Wednesday, January 28, 2015

Istanbul Graffitti, Turkey

The government does an admirable job of keeping the city clean. There’s little graffiti of the normal sordid repetitive north american kind. The sad fact about graffiti is that some of the artist are really talented and because there is so much schlock the best of the best getting painted over by the clean freaks.  That said there was some lovely street art in an area of the city which the locals are trying very hard to save from a shopping mall hotel complex.  Right now the area has that Left Bank Paris flavour that spawns real artistic and intellectual creativity.
The struggle that’s going on in Istanbul today was immortalized by Joni Mitchel’s song that said “they paved paradise and put up a parking lot.”  The struggle over the park with a fight between police and locals at Taksim Square was the same competition of ideology - high rise mentality versus trees. There’s no ’third space’ in Istanbul. The Taksim park which my new Friend, Deborah had been through was also the subject of a very fine art work which we saw at the Istanbul Modern Museum.  One day bulldozers came in and the next students stood before them. This was followed by politicians who couldn’t be arrested taking a stand against the police and bull dozers. Then hundreds of thousands joined in including footballers who were famous.  There was tear gas and the normal cast of suspects and then the police left.  The park remains.  It’s a lovely place.  I love ‘green space’ or ’third spaces’ in these great cities.
Vancouver has its famous Stanley Park, loved and used by all the city. The encroachment there is not by bulldozers since we’ve been fortunate to keep them out. Increasingly addicts and alcoholics who spend their rent cheques on drugs are sleeping rough in the park and threatening to burn the place down with their open fires.  Recently a Downtown Eastside Park was taken over by a tent city, claiming allegiance to Occupy, which in New York was a wholly different phenomena than this tent city.

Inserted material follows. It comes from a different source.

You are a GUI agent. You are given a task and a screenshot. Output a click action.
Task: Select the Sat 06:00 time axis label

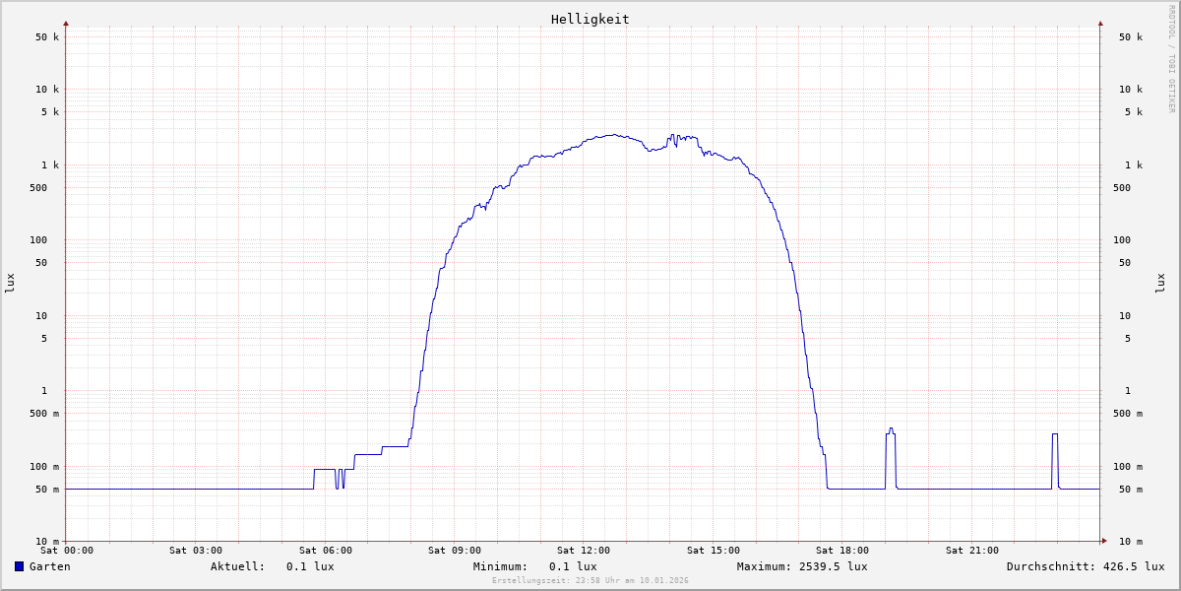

Urban planning and city dynamics are strained always with the history of riots in Byzantine Constantinople as just evidence of the age old conflicts that arise in cities.  In Montreal the graft and corruption of the city officials these last few years in Canada made the middle east look like choir boys. Millions of dollars were pocketed by city officials to allow all manner of abuse of the French Canadian population and it’s city.  The “enquiry’ , as so many such enquiries are  continues, but is limited and most likely the real kingpins will continue their graft and corruption while their cronies get away to do dirt another day.  In Vancouver the Portland Hotel Society had such a case of gross corruption and abuse of public funding but got off with loss of job and keeping of million dollar homes bought with the noney that was supposed to go to the homeless.
I couldn’t at my age be ‘holier than thou’ with the corruption cases I heard of in Istanbul because we have our own. However our graft isn’t covered up by ‘religious claims’ but just seen as white collar crime.  In Istanbul, probably because so many people among the radical Moslem population are so poorly educated the leadership can claim to be acting for god when indeed they’re just serving their own lust and greed. Apparently some palace is being built with public funds by the outwardly pious.  Istanbul needs a dose of our ‘televangelists’ who were caught literally with their pants down and hands in the cookie jar.  The trouble is the Imans as we seen with the Charlie Hebno killing have convinced the populace that ‘transparency’ isn’t good for Allah, whereas I believe ‘we’re as sick as our secrets’ and can only have good politicians with ‘open society’.  Otherwise psychopaths will continue to masquerade as saints while stealing from the children, the widows, the poor and the old.  Istanbul seems to be having this problem on a larger scale than Vancouver. But Vancouver is young and 2 million whereas Istanbul is 12 million.  The more the merrier when it comes to ‘white collar crime’ .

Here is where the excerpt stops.